Study of the heterogeneity of creatine kinase-MM isoforms using Western blotting

Abstract

To study creatine kinase isoform variants in muscle (skeletal and myocardial) damage using a Western blotting procedure. The study comprised of 16 patients admitted with chest pain, 14 patients with skeletal muscle damage, and 4 healthy individuals.

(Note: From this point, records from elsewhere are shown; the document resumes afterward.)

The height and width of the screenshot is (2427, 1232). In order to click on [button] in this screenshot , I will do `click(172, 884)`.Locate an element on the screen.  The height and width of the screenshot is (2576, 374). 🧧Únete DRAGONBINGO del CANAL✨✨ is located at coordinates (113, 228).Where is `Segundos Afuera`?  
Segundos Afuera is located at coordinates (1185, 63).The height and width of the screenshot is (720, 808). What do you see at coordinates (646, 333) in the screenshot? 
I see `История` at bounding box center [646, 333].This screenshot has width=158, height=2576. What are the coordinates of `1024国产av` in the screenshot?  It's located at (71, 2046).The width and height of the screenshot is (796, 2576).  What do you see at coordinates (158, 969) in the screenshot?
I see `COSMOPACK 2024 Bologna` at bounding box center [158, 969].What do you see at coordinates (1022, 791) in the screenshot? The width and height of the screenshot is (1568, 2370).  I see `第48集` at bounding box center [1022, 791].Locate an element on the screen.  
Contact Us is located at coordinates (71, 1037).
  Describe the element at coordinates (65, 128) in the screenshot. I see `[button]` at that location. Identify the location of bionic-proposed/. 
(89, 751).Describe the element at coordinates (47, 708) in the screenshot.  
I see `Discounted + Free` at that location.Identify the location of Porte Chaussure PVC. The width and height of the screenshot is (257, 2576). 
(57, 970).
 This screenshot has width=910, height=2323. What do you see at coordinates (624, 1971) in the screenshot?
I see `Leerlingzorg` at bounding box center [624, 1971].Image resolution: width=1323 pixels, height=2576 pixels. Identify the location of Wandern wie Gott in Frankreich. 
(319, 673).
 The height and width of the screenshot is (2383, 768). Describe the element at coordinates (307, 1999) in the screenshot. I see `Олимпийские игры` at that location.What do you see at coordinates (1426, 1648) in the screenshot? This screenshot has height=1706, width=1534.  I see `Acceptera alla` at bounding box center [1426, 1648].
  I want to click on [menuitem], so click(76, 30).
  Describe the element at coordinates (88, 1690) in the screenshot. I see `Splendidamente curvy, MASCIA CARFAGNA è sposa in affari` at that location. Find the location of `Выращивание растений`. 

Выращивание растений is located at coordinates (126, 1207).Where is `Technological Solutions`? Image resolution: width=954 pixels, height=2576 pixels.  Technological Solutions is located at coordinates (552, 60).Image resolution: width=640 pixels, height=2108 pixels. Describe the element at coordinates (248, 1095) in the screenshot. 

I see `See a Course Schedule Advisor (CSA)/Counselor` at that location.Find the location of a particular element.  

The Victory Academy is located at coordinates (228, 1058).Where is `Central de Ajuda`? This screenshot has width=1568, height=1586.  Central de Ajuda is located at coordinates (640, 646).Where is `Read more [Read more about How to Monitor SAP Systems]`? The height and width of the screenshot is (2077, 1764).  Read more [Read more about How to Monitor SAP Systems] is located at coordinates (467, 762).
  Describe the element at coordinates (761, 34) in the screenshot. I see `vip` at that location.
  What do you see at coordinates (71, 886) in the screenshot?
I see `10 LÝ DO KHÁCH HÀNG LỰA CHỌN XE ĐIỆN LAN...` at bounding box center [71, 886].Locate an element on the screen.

The creatine kinase-MM (CK-MM) isoforms were separated by isoelectric focusing and detected by electrophoretic transfer to a nitrocellulose membrane and immunoblotting. Binding of the first monoclonal mouse anti-human CK-MM antibody was detected by either a horseradish peroxidase or alkaline phosphatase anti-mouse immunoglobulin conjugate. Three major variants of CK-MM (MM3 pl = 6.8 MM2 pl = 6.4; MM1 pl = 6.2) were detected. Minor sub-bands were detected in 4/16 and 3/14 patients with acute myocardial infarction (AMI) and skeletal muscle damage, respectively. The tissue form (MM0 pl = 7.14) was visible in 6/16 patients with AMI and 4/14 patients with skeletal muscle damage. The appearance of minor variants was therefore of limited diagnostic value in discriminating between patients with and without AMI. Immuno-blotting confirms the parallel increase in mass and activity of CK-MM isoforms, thus confirming measurement of isoform activity as an early marker of AMI or reperfusion following thrombolytic therapy. Study of isoform patterns gives more information concerning AMI and skeletal muscle trauma than is currently available from CK isoenzyme analysis. However, because CK-MM is also released in skeletal muscle damage, in such instances more discriminant markers of AMI are needed.